I have blogged before about RSS overload, the problem of simply having too many feeds in your aggregator to be able to read them all. Now Bill Burnham gives it a name, Feed Overload Syndrome, and discusses how “RSS threatens to sow the seeds of its own failure by creating such a wealth of data sources that it becomes increasingly difficult for users to sift through all the “noise” to find the information that they actually need.”

He then describes the problem in detail and discusses possible solutions. Syndicating the results of keyword searches instead of actual blogs, he says, is not an ideal approach for three reasons: many RSS feeds are excerpt not full post, thus preventing comprehensive indexing; keyword searches become less effective the more data you index; keywords can have multiple meanings which produce noise in the results.

The new Technorati tag system is also ‘fundamentally flawed’ in his view:

The problem at the core of tagging is the same problem that has bedeviled almost all efforts at collective categorization: semantics. In order to assign a tag to a post, one must make some inherently subjective determinations including: 1) what’s the subject matter of the post and 2) what topics or keywords best represent that subject matter. In the information retrieval world, this process is known as categorization. The problem with tagging is that there is no assurance that two people will assign the same tag to the same content. This is especially true in the diverse “blogsphere” where one person’s “futbol” is undoubtedly another’s “football” or another’s “soccer”.

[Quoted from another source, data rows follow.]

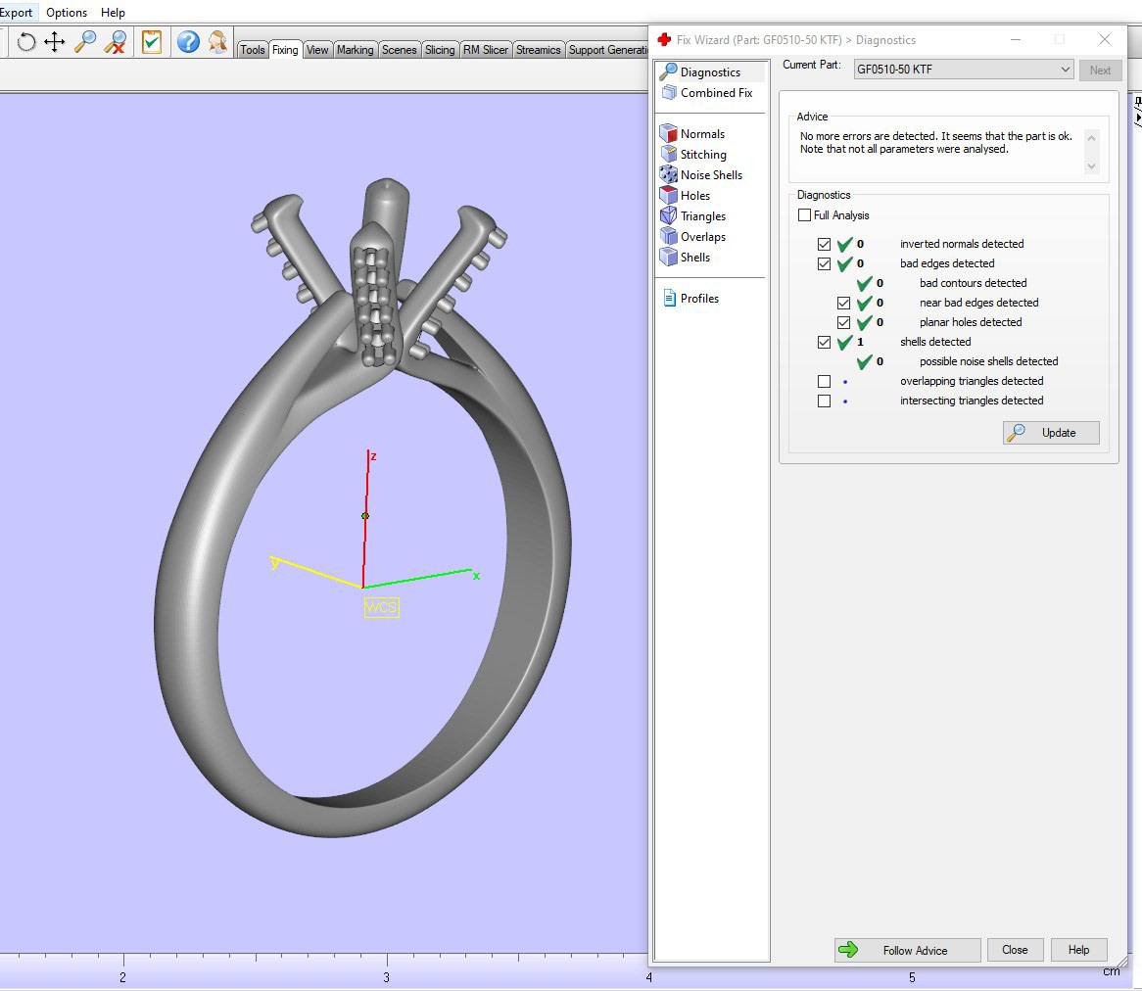1142x991 pixels.
Task: Open the blue question mark help icon
Action: coord(188,42)
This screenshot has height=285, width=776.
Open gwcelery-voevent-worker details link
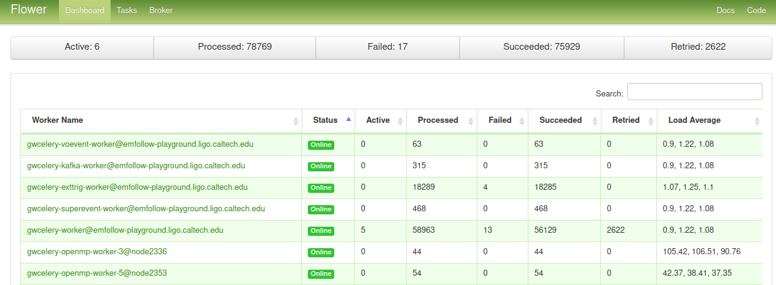coord(140,144)
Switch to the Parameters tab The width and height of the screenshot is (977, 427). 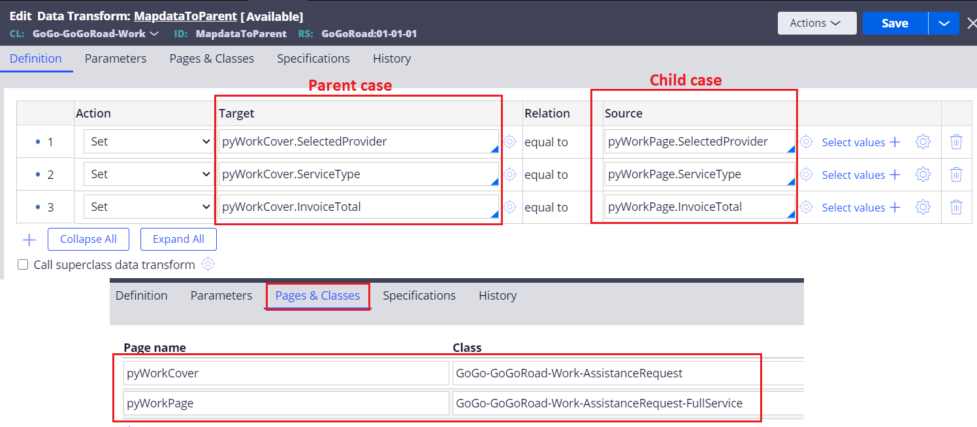tap(116, 58)
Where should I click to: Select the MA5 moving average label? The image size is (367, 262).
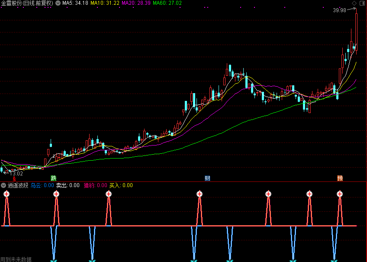pyautogui.click(x=75, y=3)
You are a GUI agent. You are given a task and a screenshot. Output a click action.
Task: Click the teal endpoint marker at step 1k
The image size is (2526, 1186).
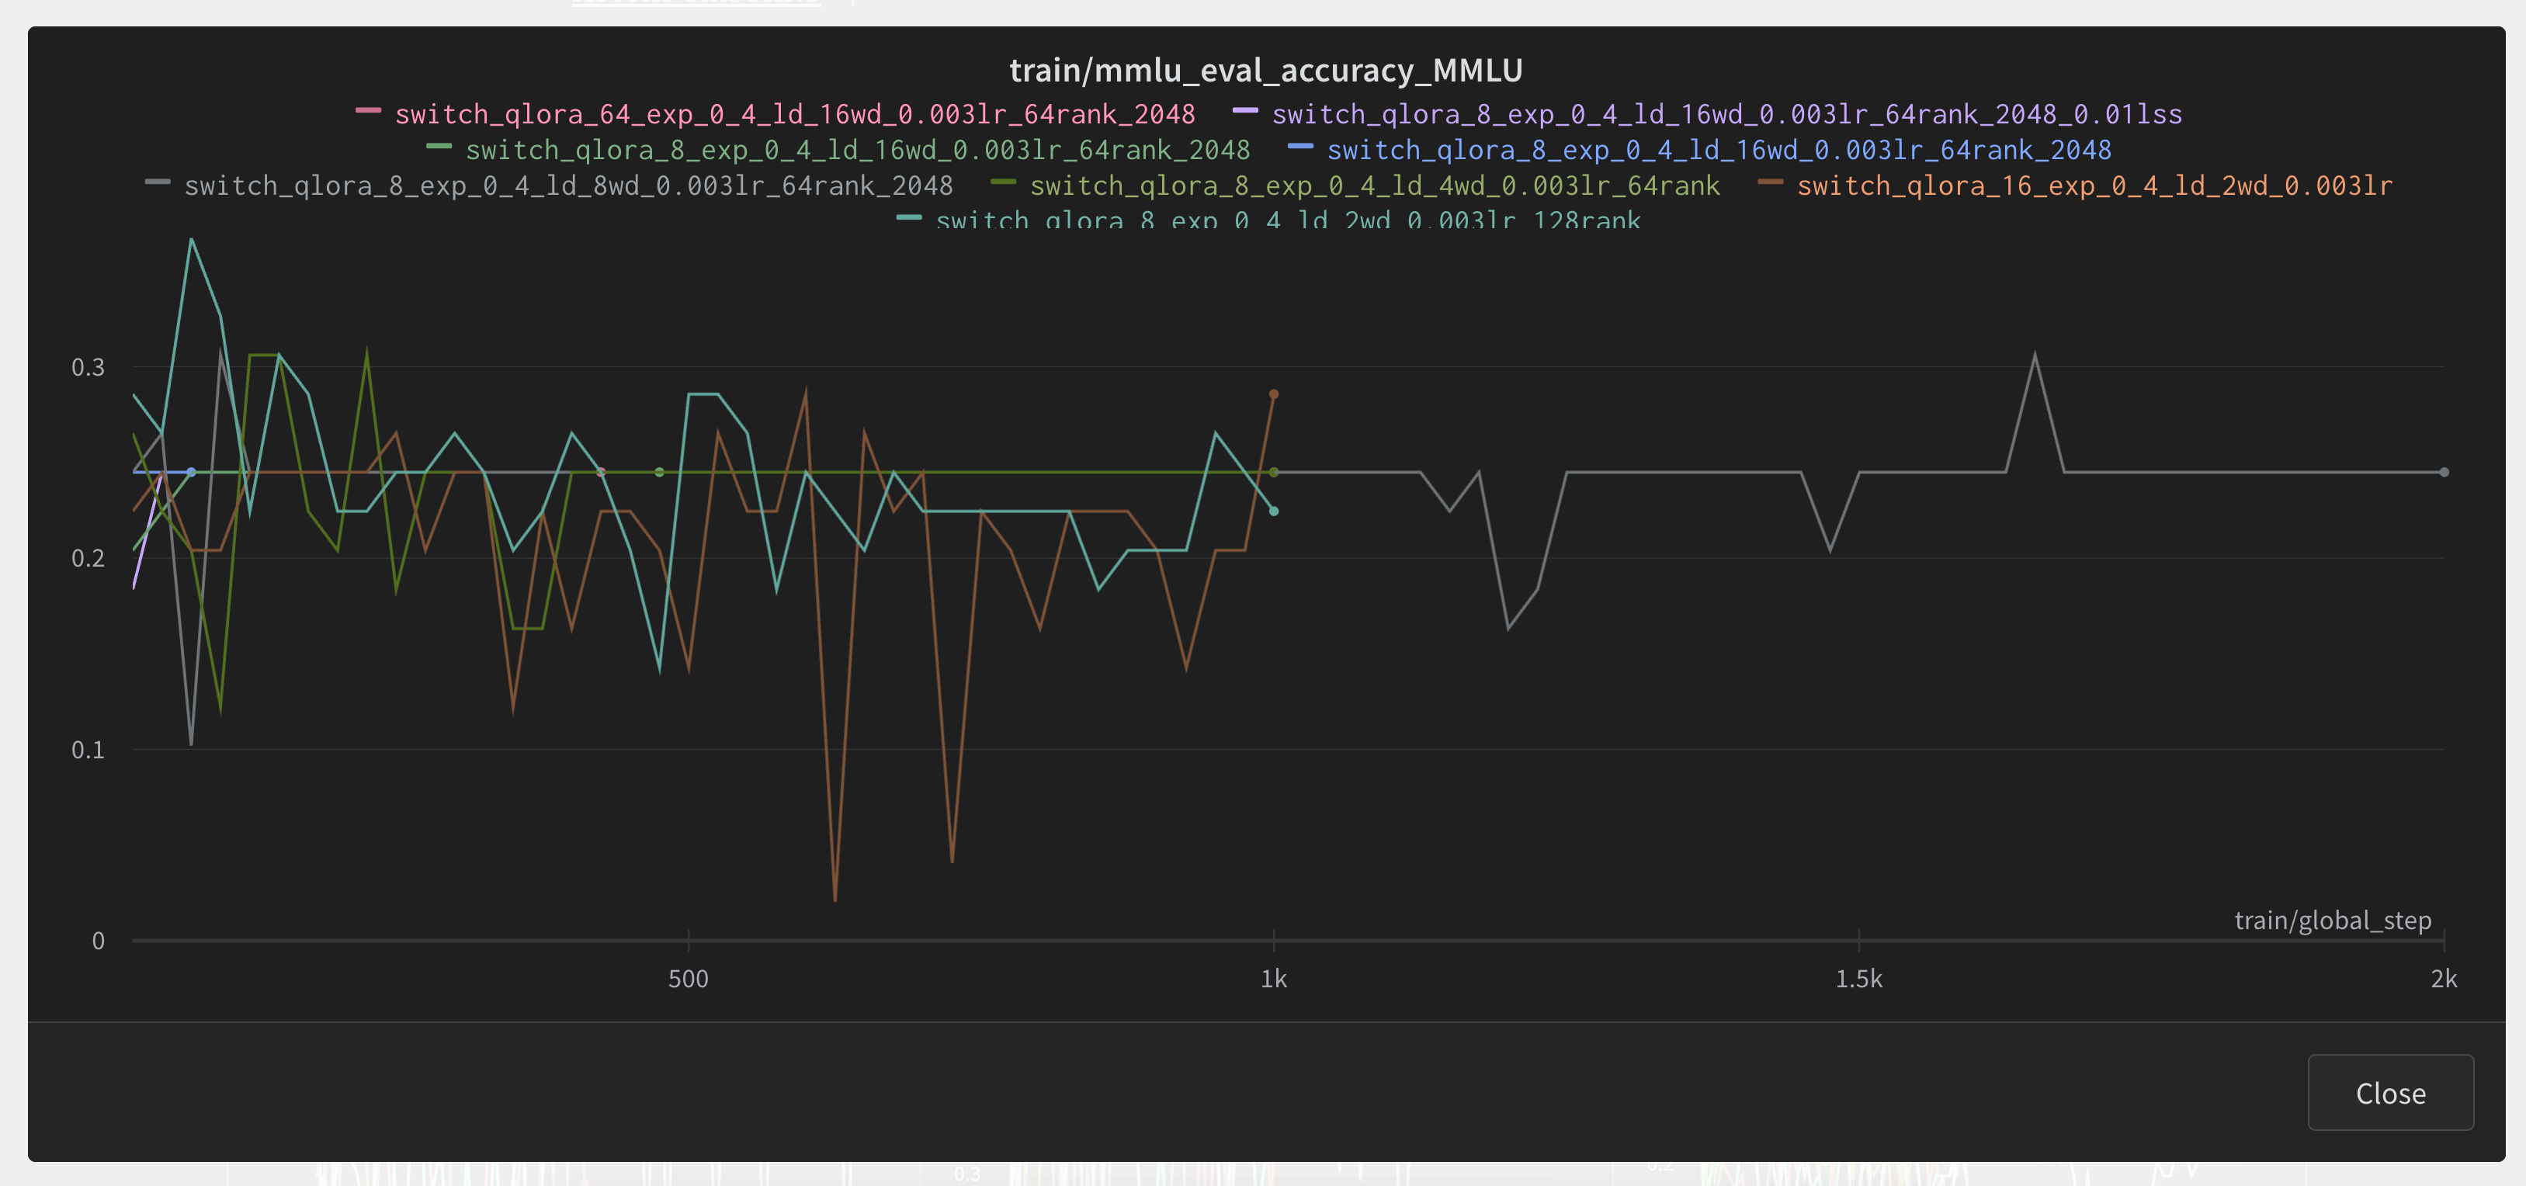click(x=1273, y=511)
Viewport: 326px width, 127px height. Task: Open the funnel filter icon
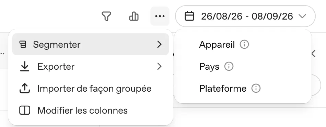point(106,16)
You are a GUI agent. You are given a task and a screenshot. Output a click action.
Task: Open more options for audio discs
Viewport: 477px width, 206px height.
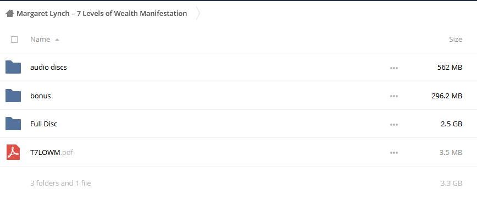tap(394, 68)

I agree that this is a big problem with tagging, if what you are aiming to achieve is a flawless, cross-referenced database of blog posts. In an ideal world, that would be nice, but this is not an ideal world and people are used to the internet not working quite right. Users learn how to rephrase their search terms to improve results and once Technorati allow for more complex tag searches or starts to produce clustered search results then semantic issue becomes less important. (Although I doubt they will ever become irrelevant regardless of what is done.)

Instead, Bill Burnham believes that the way to RSS nirvana is through the use of metafeeds – “RSS feeds comprised solely of metadata about other feeds”.

Combining meta-feeds with the original source feeds enables RSS readers to display consistently categorized posts within rich and logically consistent taxonomies. The process of creating a meta-data feed looks a lot like that needed to create a search index. First, crawlers must scour RSS feeds for new posts. Once they have located new posts, the posts are categorized and placed into a taxonomy using advanced statistical processes such as Bayesian analysis and natural language processing. This metadata is then appended to the URL of the original post and put into its own RSS meta-feed. In addition to the categorization data, the meta-feed can also contain taxonomy information, as well as information about such things as exact/near duplicates and related posts.

RSS readers can then request both the original raw feeds and the meta-feeds. They then use the meta-feed to appropriately and consistently categorize and relate each raw post.

The benefits of using metafeeds as outlined by Bill look great. You would be able to find related documents, eliminate duplicates, create custom taxonomies, combine metafeeds and have your information “consistently sorted and grouped into meaningful categories”.

I have to admit, that sounds great. It would be wonderful to be able to create complex search strings and to get a feed back from the web that would contain only relevant posts and no duplicates. It would indeed be a form of RSS bliss.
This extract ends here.